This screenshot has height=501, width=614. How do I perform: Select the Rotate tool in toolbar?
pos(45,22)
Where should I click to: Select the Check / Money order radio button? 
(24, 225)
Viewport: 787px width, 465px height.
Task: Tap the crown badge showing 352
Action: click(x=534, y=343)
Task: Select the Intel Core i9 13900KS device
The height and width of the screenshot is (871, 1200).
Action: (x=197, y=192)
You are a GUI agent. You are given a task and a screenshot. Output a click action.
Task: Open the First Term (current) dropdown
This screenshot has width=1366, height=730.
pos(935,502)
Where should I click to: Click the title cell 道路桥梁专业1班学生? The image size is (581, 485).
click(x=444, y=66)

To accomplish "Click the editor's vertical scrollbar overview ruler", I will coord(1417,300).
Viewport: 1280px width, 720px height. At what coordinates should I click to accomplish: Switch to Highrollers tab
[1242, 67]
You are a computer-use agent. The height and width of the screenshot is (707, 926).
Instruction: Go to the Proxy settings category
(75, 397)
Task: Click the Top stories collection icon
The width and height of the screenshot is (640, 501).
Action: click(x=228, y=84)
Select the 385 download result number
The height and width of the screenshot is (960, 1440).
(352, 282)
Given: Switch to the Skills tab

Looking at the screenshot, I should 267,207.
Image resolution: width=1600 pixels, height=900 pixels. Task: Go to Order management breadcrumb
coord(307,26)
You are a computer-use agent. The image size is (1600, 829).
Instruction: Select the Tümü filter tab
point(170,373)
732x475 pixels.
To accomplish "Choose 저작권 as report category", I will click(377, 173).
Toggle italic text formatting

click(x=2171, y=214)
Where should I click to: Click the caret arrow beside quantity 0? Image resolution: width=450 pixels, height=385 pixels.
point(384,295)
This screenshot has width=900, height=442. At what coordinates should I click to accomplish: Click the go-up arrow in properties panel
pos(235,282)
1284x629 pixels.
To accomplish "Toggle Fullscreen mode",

━━━━━━━━━━━━━━━━━━━━━━━━━━━━━━

### WHAT IS BEING ASKED
In full and without changes, give the data above once more.

### ANSWER SPACE
This screenshot has height=501, width=614. How do I perform: Select the Rotate tool in toolbar?
pos(45,22)
Where should I click to: Select the Check / Money order radio button? 
(24, 225)
Viewport: 787px width, 465px height.
Task: Tap the crown badge showing 352
Action: click(x=534, y=343)
Task: Select the Intel Core i9 13900KS device
The height and width of the screenshot is (871, 1200).
Action: (x=197, y=192)
You are a GUI agent. You are given a task and a screenshot. Output a click action.
Task: Open the First Term (current) dropdown
This screenshot has width=1366, height=730.
pos(935,502)
Where should I click to: Click the title cell 道路桥梁专业1班学生? The image size is (581, 485).
click(x=444, y=66)

To accomplish "Click the editor's vertical scrollbar overview ruler", I will coord(1417,300).
Viewport: 1280px width, 720px height. At what coordinates should I click to accomplish: Switch to Highrollers tab
[1242, 67]
You are a computer-use agent. The height and width of the screenshot is (707, 926).
Instruction: Go to the Proxy settings category
(75, 397)
Task: Click the Top stories collection icon
The width and height of the screenshot is (640, 501).
Action: click(x=228, y=84)
Select the 385 download result number
The height and width of the screenshot is (960, 1440).
(352, 282)
Given: Switch to the Skills tab

Looking at the screenshot, I should 267,207.
Image resolution: width=1600 pixels, height=900 pixels. Task: Go to Order management breadcrumb
coord(307,26)
You are a computer-use agent. The image size is (1600, 829).
Instruction: Select the Tümü filter tab
point(170,373)
732x475 pixels.
To accomplish "Choose 저작권 as report category", I will click(377, 173).
Toggle italic text formatting

click(x=2171, y=214)
Where should I click to: Click the caret arrow beside quantity 0? Image resolution: width=450 pixels, height=385 pixels.
point(384,295)
This screenshot has width=900, height=442. At what coordinates should I click to accomplish: Click the go-up arrow in properties panel
pos(235,282)
1284x629 pixels.
To accomplish "Toggle Fullscreen mode",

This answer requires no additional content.